PASSAGE TO READ
+++

21-22 April, 2027
Business Design Centre, London

FOOD AS MEDICINE: Rebuilding Metabolic Resilience Through Nutrient Density

At the Longevity Med Summit 2026 in London, Fee Drummond presents a keynote that bridges molecular science, lived experience, and systemic implementation. “Food as Medicine” is not metaphor — it is molecular signalling. Modern populations are paradoxically overfed yet undernourished; monocrop agriculture, soil depletion, environmental toxic load, ultra-processed diets, and chronic under-hydration have created a metabolic landscape in which cellular energetics cannot function as designed. Mitochondrial efficiency, inflammatory load, hormonal regulation, neurological resilience, and metabolic flexibility are all directly influenced by nutrient density and micronutrient sufficiency.

Food is not simply fuel — it is biological information that communicates directly with cellular pathways. In this session, Fee anchors the discussion in metabolic and cellular science, reframing nutrient density as a strategic lever for restoring physiological resilience. She explores the cellular consequences of soil degradation and modern food systems, the foundational role of hydration in longevity, and the importance of organ-based and whole-food supplementation within contemporary preventive care. In an age defined by metabolic dysfunction, food becomes not trend, but therapeutic infrastructure.

+++

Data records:

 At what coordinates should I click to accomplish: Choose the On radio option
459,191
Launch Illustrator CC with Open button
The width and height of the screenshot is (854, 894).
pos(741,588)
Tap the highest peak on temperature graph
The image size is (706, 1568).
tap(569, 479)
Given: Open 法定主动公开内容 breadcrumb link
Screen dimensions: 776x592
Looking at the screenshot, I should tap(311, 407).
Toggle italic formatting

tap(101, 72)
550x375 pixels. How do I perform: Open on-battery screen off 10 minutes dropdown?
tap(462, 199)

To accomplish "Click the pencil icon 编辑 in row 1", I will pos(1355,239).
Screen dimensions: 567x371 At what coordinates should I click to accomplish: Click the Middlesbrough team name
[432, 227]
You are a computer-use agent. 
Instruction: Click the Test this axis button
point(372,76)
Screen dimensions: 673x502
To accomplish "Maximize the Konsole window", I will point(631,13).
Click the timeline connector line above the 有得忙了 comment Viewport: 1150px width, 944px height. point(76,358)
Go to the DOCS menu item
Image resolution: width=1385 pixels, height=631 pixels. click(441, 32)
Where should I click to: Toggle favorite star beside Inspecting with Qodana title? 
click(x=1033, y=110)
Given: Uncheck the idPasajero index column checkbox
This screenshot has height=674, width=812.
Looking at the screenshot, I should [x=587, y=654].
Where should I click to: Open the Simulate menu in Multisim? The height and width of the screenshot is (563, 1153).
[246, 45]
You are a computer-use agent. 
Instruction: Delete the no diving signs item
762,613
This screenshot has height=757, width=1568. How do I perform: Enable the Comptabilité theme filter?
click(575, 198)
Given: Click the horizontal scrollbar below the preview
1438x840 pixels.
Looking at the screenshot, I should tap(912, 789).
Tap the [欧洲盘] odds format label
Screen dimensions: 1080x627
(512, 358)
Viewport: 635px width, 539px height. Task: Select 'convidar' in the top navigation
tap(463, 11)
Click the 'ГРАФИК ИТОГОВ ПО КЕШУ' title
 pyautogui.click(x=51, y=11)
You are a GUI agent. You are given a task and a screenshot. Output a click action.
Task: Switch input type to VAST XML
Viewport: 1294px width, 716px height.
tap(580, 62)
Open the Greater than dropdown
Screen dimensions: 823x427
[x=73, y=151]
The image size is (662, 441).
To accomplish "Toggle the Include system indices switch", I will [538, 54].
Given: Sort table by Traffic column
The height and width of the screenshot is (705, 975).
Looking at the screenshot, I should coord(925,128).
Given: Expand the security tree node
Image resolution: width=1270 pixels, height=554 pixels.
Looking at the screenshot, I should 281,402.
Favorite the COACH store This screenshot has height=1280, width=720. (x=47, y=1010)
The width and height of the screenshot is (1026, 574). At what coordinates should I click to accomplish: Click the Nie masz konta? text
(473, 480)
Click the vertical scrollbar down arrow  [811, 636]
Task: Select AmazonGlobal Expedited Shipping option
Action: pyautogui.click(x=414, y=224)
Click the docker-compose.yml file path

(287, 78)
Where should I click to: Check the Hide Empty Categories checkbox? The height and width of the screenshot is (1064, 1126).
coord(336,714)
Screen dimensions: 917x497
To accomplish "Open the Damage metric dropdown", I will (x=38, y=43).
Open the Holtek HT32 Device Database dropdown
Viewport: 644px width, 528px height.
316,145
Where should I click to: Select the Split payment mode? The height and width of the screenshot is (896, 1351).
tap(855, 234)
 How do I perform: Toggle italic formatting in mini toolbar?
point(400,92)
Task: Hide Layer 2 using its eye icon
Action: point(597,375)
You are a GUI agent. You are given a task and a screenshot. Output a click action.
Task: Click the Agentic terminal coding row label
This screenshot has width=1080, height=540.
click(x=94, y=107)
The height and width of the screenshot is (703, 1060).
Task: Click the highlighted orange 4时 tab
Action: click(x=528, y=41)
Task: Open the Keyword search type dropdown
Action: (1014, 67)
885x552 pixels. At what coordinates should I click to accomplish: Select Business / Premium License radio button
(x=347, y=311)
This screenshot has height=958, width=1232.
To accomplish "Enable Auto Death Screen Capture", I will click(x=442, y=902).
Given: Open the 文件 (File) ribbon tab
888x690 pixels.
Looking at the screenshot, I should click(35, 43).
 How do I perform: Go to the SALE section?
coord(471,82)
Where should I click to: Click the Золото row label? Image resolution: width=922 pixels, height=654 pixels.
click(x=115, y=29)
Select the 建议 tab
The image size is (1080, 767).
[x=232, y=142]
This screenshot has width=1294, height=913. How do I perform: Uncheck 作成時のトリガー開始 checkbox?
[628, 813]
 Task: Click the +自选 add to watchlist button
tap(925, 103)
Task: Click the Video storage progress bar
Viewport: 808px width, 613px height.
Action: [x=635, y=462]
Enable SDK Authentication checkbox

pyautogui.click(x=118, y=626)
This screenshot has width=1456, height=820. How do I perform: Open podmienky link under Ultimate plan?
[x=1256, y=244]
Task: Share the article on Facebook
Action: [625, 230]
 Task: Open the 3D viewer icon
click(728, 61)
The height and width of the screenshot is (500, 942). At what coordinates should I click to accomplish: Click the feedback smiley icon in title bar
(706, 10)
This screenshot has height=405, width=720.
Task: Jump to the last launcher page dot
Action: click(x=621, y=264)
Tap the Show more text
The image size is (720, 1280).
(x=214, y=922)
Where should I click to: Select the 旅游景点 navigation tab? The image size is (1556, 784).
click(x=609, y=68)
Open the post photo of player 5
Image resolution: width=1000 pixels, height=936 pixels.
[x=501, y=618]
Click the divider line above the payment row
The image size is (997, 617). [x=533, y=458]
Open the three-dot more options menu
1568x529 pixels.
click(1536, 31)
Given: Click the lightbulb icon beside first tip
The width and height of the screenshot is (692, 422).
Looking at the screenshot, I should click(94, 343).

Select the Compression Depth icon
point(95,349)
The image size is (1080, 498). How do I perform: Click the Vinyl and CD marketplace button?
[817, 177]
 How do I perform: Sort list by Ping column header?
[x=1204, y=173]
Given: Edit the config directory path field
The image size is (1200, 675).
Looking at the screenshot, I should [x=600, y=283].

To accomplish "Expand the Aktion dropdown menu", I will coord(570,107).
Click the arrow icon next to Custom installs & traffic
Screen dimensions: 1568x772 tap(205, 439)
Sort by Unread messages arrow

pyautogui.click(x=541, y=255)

+++

PROBLEMS TO WORK ON
1. List the factors that the keynote description says have created a metabolic landscape in which cellular energetics cannot function as designed.
2. Reproduce the stretch of the keynote description from "FOOD AS MEDICINE: Rebuilding" through "and micronutrient sufficiency.".

ANSWERS BELOW
1.
- monocrop agriculture
- soil depletion
- environmental toxic load
- ultra-processed diets
- chronic under-hydration

2.
FOOD AS MEDICINE: Rebuilding Metabolic Resilience Through Nutrient Density

At the Longevity Med Summit 2026 in London, Fee Drummond presents a keynote that bridges molecular science, lived experience, and systemic implementation. “Food as Medicine” is not metaphor — it is molecular signalling. Modern populations are paradoxically overfed yet undernourished; monocrop agriculture, soil depletion, environmental toxic load, ultra-processed diets, and chronic under-hydration have created a metabolic landscape in which cellular energetics cannot function as designed. Mitochondrial efficiency, inflammatory load, hormonal regulation, neurological resilience, and metabolic flexibility are all directly influenced by nutrient density and micronutrient sufficiency.